__ABOUT THIS TASK__:
Where does the string "status" appear? Copy every line of the entries below that holds it.

__DATASET ENTRIES__:

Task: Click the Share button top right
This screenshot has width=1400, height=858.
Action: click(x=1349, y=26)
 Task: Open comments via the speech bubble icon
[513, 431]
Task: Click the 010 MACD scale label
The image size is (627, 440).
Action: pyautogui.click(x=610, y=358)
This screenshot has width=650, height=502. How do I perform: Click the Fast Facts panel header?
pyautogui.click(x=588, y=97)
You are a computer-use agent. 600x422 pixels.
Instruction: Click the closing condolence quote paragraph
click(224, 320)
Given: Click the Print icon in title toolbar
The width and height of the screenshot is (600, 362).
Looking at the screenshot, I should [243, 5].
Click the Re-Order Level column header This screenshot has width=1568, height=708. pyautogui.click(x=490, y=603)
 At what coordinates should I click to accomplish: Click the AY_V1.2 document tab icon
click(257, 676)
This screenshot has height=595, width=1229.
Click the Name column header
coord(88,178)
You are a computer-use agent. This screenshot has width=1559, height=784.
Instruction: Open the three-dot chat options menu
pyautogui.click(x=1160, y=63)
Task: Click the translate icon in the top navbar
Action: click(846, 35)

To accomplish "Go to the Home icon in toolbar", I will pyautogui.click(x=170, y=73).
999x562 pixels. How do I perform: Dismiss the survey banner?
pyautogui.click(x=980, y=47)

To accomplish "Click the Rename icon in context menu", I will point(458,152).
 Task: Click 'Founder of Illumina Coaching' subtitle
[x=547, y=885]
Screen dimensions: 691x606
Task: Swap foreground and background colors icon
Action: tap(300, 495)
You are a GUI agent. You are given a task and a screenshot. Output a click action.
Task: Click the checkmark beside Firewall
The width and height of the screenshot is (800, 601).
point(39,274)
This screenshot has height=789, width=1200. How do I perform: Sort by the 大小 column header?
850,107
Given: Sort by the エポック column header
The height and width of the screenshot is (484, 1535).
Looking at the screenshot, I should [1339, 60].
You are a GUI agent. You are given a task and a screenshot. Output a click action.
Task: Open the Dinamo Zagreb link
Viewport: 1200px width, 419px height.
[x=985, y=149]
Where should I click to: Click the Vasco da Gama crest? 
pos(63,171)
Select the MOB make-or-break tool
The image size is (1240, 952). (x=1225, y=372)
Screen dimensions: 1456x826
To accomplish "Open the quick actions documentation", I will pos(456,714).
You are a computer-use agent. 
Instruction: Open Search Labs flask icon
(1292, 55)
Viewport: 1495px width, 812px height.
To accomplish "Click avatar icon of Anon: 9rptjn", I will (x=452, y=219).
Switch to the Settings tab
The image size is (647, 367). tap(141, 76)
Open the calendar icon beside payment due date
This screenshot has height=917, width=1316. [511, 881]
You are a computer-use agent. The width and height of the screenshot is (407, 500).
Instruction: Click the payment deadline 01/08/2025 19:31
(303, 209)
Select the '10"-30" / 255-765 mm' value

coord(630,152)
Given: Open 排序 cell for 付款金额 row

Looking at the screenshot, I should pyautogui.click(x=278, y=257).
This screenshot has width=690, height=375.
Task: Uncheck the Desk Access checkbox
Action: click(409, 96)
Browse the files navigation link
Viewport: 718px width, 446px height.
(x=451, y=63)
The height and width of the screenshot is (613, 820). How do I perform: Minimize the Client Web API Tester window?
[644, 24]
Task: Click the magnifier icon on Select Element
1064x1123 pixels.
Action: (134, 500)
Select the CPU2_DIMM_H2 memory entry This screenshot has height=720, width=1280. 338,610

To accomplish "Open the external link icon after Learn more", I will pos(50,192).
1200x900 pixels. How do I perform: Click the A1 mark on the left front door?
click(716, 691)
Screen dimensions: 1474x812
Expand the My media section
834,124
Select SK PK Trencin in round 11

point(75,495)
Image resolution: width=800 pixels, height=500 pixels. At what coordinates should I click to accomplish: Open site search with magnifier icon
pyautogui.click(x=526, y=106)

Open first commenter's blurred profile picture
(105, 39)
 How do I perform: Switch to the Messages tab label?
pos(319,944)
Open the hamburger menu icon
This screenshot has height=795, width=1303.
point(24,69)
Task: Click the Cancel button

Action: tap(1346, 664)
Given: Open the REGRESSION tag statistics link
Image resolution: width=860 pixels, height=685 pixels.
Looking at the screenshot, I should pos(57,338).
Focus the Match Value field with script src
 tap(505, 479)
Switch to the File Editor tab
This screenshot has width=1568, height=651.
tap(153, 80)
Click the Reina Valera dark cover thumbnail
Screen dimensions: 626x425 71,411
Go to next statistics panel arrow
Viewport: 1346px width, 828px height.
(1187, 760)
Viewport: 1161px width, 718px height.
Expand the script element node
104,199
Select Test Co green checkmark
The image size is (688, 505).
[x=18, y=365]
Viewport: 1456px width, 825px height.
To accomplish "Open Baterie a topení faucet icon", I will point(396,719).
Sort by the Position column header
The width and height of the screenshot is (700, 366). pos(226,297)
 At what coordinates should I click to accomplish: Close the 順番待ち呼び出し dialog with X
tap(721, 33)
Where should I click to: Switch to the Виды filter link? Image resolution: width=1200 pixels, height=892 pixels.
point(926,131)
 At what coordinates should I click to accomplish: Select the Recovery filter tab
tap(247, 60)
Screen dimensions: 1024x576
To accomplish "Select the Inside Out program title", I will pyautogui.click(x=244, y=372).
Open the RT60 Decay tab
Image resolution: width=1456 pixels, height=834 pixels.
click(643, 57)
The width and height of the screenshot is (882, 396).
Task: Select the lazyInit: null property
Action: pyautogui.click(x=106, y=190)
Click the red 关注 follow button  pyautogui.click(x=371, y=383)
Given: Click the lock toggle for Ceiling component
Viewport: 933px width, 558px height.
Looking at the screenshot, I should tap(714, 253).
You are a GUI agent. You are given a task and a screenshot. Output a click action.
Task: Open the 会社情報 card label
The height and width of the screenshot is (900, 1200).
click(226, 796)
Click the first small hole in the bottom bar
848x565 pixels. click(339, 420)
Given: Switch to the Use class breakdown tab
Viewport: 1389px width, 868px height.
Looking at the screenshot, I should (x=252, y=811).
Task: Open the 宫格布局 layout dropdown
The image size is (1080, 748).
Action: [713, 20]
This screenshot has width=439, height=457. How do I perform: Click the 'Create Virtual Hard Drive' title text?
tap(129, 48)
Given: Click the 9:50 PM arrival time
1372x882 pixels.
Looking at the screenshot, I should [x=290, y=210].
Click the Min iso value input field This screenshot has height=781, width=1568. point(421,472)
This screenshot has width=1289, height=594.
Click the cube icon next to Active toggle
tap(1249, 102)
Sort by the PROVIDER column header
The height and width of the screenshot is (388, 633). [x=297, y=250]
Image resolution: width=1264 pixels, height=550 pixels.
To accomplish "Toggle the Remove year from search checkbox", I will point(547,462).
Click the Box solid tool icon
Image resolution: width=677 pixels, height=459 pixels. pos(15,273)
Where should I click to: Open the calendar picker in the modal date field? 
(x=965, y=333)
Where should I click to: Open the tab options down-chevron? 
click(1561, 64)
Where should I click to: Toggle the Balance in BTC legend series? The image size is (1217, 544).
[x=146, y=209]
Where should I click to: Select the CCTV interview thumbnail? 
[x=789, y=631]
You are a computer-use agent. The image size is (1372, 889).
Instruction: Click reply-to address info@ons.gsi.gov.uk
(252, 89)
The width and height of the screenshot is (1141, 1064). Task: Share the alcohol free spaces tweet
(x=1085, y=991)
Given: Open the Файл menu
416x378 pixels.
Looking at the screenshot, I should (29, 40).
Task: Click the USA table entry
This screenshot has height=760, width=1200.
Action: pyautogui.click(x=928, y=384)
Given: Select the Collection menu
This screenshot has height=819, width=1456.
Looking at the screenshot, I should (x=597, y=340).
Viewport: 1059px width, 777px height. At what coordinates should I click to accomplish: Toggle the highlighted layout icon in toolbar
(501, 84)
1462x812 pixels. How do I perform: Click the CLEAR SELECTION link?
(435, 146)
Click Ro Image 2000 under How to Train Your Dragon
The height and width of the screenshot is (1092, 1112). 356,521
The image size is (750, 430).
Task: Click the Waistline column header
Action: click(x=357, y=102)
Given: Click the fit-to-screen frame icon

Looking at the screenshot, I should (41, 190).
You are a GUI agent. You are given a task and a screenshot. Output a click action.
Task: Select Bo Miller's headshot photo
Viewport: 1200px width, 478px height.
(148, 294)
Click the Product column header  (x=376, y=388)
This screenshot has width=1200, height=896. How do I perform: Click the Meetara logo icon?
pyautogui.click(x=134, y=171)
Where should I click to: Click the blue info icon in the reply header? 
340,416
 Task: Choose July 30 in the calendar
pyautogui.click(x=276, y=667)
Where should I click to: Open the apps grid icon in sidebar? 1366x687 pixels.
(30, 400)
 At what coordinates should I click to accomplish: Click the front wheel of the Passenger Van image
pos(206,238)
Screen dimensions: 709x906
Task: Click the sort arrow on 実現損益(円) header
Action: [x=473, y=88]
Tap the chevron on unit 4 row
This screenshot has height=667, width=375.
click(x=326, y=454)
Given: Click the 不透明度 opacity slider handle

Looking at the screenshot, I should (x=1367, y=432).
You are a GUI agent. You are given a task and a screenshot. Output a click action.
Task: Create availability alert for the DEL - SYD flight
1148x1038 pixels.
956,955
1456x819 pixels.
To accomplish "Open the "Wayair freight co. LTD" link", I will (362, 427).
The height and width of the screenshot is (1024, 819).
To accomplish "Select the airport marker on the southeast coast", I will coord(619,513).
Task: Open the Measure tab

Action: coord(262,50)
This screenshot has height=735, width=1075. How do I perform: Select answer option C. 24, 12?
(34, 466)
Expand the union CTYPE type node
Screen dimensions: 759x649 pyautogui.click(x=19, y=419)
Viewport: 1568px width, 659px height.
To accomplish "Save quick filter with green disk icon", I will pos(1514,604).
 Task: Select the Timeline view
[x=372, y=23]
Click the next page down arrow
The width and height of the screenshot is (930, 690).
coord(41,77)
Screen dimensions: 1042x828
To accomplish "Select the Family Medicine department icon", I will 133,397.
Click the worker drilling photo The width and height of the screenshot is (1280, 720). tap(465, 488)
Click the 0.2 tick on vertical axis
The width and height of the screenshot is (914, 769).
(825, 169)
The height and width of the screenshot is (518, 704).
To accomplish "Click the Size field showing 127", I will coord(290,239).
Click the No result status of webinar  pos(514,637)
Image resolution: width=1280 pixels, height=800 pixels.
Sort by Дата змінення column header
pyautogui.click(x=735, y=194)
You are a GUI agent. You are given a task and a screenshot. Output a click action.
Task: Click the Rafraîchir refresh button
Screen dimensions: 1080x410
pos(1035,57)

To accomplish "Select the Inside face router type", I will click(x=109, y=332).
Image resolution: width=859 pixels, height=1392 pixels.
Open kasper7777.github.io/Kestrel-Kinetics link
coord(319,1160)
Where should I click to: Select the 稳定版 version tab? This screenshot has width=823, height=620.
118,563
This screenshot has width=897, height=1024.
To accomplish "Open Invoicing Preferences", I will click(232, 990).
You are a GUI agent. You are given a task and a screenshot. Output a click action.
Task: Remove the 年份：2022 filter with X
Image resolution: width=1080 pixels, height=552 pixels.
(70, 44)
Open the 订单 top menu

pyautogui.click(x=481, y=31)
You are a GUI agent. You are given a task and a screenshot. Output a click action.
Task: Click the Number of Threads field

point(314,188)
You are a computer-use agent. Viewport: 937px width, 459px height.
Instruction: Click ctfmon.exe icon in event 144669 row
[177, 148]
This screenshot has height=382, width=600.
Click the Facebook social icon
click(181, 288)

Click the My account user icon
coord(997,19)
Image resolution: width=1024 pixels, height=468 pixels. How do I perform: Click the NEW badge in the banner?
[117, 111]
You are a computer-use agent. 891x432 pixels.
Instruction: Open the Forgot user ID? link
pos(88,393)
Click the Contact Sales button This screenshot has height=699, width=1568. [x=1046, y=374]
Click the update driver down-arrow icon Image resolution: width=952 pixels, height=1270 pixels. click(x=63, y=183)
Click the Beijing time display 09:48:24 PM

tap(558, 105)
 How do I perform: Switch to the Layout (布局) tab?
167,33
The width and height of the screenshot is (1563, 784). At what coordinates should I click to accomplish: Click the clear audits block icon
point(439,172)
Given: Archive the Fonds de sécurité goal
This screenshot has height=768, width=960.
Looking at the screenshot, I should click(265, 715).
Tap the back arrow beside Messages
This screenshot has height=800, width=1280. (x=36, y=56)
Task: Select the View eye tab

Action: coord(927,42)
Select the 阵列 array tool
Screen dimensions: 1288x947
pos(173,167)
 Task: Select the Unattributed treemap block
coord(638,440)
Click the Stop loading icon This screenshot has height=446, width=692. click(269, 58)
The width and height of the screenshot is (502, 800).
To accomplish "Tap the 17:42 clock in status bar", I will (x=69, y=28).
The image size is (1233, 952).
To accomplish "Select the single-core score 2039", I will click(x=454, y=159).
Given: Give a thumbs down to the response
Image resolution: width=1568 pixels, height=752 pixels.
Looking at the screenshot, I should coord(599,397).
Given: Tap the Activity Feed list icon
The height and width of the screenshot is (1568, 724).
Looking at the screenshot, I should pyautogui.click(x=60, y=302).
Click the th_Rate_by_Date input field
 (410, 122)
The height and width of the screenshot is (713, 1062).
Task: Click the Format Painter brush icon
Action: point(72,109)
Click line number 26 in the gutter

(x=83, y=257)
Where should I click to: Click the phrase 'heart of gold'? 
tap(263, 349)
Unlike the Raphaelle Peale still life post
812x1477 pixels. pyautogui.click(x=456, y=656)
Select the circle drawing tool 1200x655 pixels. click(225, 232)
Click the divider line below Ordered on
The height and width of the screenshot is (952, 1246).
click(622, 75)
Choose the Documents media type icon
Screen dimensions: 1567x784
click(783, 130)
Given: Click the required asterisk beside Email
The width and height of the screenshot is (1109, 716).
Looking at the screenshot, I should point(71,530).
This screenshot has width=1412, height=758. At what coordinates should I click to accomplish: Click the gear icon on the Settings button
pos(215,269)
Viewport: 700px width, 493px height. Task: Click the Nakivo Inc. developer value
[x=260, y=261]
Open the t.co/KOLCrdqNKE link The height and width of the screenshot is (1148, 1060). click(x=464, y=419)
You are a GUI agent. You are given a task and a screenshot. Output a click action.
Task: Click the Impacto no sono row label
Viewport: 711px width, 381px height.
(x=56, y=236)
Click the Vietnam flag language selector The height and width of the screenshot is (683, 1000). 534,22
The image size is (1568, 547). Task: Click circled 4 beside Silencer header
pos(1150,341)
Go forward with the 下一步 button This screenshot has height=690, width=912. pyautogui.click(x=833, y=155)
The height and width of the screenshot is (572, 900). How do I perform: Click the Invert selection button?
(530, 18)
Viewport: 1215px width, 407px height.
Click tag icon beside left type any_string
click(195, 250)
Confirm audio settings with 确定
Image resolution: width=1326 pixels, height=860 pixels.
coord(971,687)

__ANSWER SECTION__:
Click the No result status of webinar  pos(514,637)
To accomplish "Tap the 17:42 clock in status bar", I will (x=69, y=28).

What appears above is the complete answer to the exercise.